--- WORK TO COMPLETE ---
Copy out exactly every line from the line containing "Click the Bikes section heading" until the records below end, inclusive of both boundary lines.

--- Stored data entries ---
=== Section Start ===

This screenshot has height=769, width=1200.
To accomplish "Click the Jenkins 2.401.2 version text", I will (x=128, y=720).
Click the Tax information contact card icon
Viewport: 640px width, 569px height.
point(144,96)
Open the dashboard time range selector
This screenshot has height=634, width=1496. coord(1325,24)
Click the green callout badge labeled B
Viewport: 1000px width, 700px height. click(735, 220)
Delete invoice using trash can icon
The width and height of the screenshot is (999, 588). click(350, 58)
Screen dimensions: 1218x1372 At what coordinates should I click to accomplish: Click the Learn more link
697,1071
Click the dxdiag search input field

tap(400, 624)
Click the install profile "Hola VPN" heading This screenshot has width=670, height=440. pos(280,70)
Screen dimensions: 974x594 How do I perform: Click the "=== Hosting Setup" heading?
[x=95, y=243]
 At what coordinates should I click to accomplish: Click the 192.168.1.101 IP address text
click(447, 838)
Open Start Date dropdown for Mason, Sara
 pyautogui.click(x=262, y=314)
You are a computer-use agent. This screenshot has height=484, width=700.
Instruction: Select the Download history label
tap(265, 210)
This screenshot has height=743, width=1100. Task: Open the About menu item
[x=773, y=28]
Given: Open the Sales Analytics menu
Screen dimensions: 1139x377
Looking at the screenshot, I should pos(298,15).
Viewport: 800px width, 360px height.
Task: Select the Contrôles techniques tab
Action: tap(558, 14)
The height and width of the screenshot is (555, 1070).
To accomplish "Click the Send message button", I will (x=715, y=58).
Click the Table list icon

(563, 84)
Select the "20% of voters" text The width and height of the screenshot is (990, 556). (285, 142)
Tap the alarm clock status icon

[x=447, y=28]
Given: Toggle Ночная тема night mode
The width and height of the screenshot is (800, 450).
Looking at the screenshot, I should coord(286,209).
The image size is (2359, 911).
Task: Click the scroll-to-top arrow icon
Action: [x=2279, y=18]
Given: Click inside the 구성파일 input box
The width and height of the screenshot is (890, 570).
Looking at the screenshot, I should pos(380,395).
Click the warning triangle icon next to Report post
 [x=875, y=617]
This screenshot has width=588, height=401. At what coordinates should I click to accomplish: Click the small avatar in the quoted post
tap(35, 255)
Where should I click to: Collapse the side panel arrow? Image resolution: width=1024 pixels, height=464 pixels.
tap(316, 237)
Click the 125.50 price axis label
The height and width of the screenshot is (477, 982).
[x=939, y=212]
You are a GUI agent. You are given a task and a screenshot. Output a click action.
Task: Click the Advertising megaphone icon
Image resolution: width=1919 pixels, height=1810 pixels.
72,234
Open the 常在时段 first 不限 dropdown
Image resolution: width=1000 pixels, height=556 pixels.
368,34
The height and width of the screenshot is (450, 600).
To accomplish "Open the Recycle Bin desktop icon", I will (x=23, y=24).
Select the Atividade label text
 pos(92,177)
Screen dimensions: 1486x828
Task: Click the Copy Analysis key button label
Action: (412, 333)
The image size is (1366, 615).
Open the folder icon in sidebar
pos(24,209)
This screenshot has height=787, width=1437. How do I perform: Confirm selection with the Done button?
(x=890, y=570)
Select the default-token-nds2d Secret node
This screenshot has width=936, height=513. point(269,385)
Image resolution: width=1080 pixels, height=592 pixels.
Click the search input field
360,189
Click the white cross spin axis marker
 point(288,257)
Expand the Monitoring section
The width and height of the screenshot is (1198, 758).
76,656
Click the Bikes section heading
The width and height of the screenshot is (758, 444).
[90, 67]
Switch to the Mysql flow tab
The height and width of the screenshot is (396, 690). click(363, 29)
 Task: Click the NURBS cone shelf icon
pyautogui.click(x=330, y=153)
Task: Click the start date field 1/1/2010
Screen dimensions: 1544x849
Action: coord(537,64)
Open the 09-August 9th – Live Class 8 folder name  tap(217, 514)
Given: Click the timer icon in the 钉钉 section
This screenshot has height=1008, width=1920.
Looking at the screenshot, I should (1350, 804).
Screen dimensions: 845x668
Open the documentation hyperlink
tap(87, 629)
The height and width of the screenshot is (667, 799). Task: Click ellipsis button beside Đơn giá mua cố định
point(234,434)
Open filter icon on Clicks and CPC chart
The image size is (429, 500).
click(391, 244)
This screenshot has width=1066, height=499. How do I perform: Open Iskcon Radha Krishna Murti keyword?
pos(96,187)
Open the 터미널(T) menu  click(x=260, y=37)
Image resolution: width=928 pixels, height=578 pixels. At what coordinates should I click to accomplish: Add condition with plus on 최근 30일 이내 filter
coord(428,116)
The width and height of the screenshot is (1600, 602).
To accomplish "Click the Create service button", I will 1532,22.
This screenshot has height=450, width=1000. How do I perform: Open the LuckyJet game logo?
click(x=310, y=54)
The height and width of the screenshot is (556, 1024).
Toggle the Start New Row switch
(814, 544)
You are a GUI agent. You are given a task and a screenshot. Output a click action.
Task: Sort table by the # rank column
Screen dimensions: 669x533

=== Section End ===

--- RESULT BELOW ---
Click the Bikes section heading
The width and height of the screenshot is (758, 444).
[90, 67]
Switch to the Mysql flow tab
The height and width of the screenshot is (396, 690). click(363, 29)
 Task: Click the NURBS cone shelf icon
pyautogui.click(x=330, y=153)
Task: Click the start date field 1/1/2010
Screen dimensions: 1544x849
Action: coord(537,64)
Open the 09-August 9th – Live Class 8 folder name  tap(217, 514)
Given: Click the timer icon in the 钉钉 section
This screenshot has height=1008, width=1920.
Looking at the screenshot, I should (1350, 804).
Screen dimensions: 845x668
Open the documentation hyperlink
tap(87, 629)
The height and width of the screenshot is (667, 799). Task: Click ellipsis button beside Đơn giá mua cố định
point(234,434)
Open filter icon on Clicks and CPC chart
The image size is (429, 500).
click(391, 244)
This screenshot has width=1066, height=499. How do I perform: Open Iskcon Radha Krishna Murti keyword?
pos(96,187)
Open the 터미널(T) menu  click(x=260, y=37)
Image resolution: width=928 pixels, height=578 pixels. At what coordinates should I click to accomplish: Add condition with plus on 최근 30일 이내 filter
coord(428,116)
The width and height of the screenshot is (1600, 602).
To accomplish "Click the Create service button", I will 1532,22.
This screenshot has height=450, width=1000. How do I perform: Open the LuckyJet game logo?
click(x=310, y=54)
The height and width of the screenshot is (556, 1024).
Toggle the Start New Row switch
(814, 544)
You are a GUI agent. You are given a task and a screenshot. Output a click action.
Task: Sort table by the # rank column
Screen dimensions: 669x533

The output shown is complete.